Dalam bidang pendidikan, inovasi biasanya muncul dari adanya
keresahan pihak-pihak tertentu tentang penyelenggaraan pendidikan.
Misalkan, keresahan guru tentang pelaksanaan proses belajar mengajar yang
dianggapnya kurang berhasil, keresahan pihak
administrator pendidikan tentang kinerja guru, atau mungkin
keresahan masyarakat terhadap kinerja dan hasil bahkan sistem pendidikan .

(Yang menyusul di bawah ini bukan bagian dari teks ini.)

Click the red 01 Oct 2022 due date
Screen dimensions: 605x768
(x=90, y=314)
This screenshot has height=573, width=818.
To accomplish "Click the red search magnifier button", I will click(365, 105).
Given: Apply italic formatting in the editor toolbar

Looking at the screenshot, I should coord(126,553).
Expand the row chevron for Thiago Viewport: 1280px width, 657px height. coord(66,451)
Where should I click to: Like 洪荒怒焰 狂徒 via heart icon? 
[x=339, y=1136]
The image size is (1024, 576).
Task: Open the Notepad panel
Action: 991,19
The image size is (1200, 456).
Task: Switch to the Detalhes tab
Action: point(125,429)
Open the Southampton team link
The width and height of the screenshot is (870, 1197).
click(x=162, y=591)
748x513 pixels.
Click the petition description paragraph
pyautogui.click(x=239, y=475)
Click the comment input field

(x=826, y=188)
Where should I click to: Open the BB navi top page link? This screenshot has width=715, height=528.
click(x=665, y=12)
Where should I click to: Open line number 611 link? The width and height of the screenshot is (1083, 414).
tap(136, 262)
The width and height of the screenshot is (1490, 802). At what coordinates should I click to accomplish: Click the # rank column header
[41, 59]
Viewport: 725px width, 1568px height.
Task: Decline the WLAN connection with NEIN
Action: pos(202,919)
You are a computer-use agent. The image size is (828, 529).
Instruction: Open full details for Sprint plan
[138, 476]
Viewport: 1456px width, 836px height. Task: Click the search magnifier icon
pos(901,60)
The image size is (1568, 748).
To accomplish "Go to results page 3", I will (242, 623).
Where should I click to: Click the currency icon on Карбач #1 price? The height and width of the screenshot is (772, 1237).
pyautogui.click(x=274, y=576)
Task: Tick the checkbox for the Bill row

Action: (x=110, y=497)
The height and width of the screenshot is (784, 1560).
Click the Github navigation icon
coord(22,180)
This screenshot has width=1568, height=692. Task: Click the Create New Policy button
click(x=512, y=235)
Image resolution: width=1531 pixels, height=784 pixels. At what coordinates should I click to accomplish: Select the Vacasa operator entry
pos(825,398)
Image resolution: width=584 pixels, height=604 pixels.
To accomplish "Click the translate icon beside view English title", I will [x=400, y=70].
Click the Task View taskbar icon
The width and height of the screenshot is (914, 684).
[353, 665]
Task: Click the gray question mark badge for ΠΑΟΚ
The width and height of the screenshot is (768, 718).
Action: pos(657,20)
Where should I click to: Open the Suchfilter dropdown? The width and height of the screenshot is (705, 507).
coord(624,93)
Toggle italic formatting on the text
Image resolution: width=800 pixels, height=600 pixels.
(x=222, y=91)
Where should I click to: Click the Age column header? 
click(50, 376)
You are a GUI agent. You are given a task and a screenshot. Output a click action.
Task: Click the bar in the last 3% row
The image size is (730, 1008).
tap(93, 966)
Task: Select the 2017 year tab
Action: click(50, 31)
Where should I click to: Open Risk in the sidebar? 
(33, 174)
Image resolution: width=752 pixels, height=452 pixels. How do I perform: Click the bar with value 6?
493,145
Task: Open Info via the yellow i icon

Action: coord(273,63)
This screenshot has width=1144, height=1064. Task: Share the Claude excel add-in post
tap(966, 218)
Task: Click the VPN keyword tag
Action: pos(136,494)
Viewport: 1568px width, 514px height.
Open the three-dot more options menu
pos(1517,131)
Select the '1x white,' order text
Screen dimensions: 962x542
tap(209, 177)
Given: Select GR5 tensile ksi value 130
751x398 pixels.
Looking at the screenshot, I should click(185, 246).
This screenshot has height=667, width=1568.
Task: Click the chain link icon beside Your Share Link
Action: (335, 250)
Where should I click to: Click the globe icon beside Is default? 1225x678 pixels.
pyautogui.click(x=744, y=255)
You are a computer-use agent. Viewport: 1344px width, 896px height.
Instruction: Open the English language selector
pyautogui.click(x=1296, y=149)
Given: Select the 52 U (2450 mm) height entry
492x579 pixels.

Keresahan-keresahan itu pada akhirnya membentuk permasalahan-permasalahan yang
menuntut penanganan dengan segera. Upaya untuk memecahkan masalah itulah muncul
gagasan dan ide-ide baru sebagai suatu inovasi. Dengan demikian, maka dapat
kita katakan bahwa inovasi itu ada karena adanya masalah yang
dirasakan; hampir tidak mungkin inovasi muncul tanpa adanaya masalah yang
dirasakan.
Selain tersebut diatas ada satu lagi definisi tentang inovasi
Pendidikan ialah suatu perubahan yang baru dan kualitatif berbeda dari hal
(yang ada) sebelumnya dan sengaja diusahakan untuk meningkatkan kemampuan guna
mencapai tujuan tertentu dalam pendidikan (Suryobroto, 1990 : 127). Ada istilah
yang menentukan (crucial) definisi ini yang perlu dijabarkan untuk memberikan
pegangan bagi mereka yang akan meneliti, merencanakan, melaksanakan atau
menilai inovasi dalam pendidikan.
Dimaksudkan “baru” dalam pengertian tersebut adalah apa saja yang belum
dipahami, diterima atau dilaksanakan oleh si penerima inovasi, meskipun mungkin
bukan merupakan hal yang baru lagi bagi orang lain. Sedangkan “Kualitatif”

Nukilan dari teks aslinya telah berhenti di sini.